This can't be right, can it? According to Adam Rogers at Wired, bitcoin production is so energy intensive that in two years it will consume energy equal to all of the energy currently produced in the United States. The idea is that big computers have to work a long time to generate a bitcoin, and it costs money and energy to operate big computer. According to Mr. Rogers, it is a

*lot*of energy. But really, how could it be that the entire energy output of the United States is needed to generate bitcoins??
Dude, when you get an answer that weird, you need to look for a catastrophic error. As I review the article, the first thing that catches my eye are that power and energy are confused, as are "hashes" and hashes per second ( a hash being related to operations carried out by a computer).

Rogers says that bitcoin production involves 0.3 Wattts per billion hashes. I think he means 0.3 Watts per billion hashes-per-second. Anyway, I went onto the Bitcoin website to see.

They say it Bitcoin prodution i currently (Dec 16 2017) associated with 4730 GHash/sec corresponding to 1293 Watts. Physics majors will recall Watts = Joule/sec and it is an energy consumption

*rate*. OK so the*energy*associated with computer operations is equal to 0.27 Watt*sec/GHash. OK that's where the 0.3 Watts per billion hashes comes from, but the unit is wrong.
Now, however comes a major problem: he inverts the numbers and comes up with 300 GHash/sec per Watt. If I understand correctly, this time the unit is correct, but the number is wrong. When I divide a billion by 0.3, I get 3 GHash/Wsec, not 300. Oops! Well, right there it's only 1% of the country's energy, not 100%. But let's follow the rest of the calculation.

Mr. Rogers then throws numbers around: 13,600 PetaHashes (1 Peta = 10^15), and 234 kWH. I'm not sure what those number represent, but let's calculate the energy and average power required to create 1 bitcoin, and then the remaining 5 million or so over the next two years. The previous linked website gives us three numbers ($0.12 per kWH, 0.2729 Bitcoin per year; $ 1,359.20 energy cost per year. If this is representative of 21 Million bitcoins, then

1 bitcoin = 1359.20/0.2729 = $4980.58

Energy to produce 1 bitcoin = $4980/0.12 = 41,504.82 kWH

The total remaining production history of Bitcoin is supposed to be 5 Million additional. So the total cost to produce these wonderful treasures is $4981 * 5e06 = $25 billion dollars.

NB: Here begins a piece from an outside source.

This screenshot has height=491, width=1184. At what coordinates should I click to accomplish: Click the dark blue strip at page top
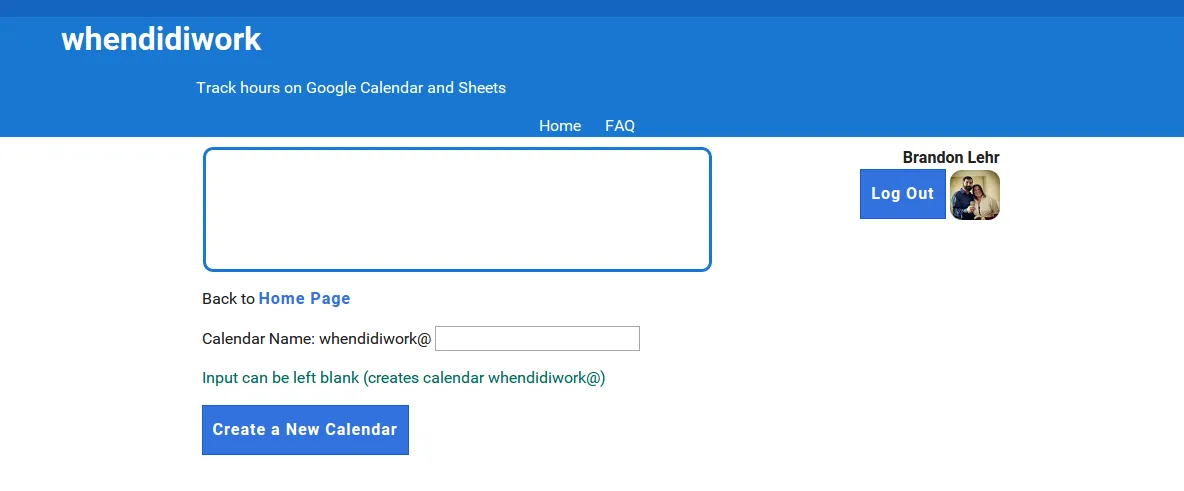592,8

The energy corresponding to this production process is 210 billion kWH. In round terms, the US consumes about 4000 Terrawatt-hours per year. If the production run lasts two years, Bitcoin production corresponds to 0.000026 of the energy output of the United States, rather than 100% as was claimed. In other words, the energy production of the US is 40,000 times larger than the energy needed by Bitcoin, by my estimation. That's still a ridiculous amount of energy to wasted on financial speculation, but it does not threaten the survival of the economy.

So, there's my answer. I won't swear to be error free, partly because I don't completely understand how bitcoins are produced or mined, and so I don't know where Mr. Rogers got his numbers or what they mean. But common sense says that if the sensational claims were true, there would have to be power plant after power plant being built to power planetary-sized computers. I mean, come on.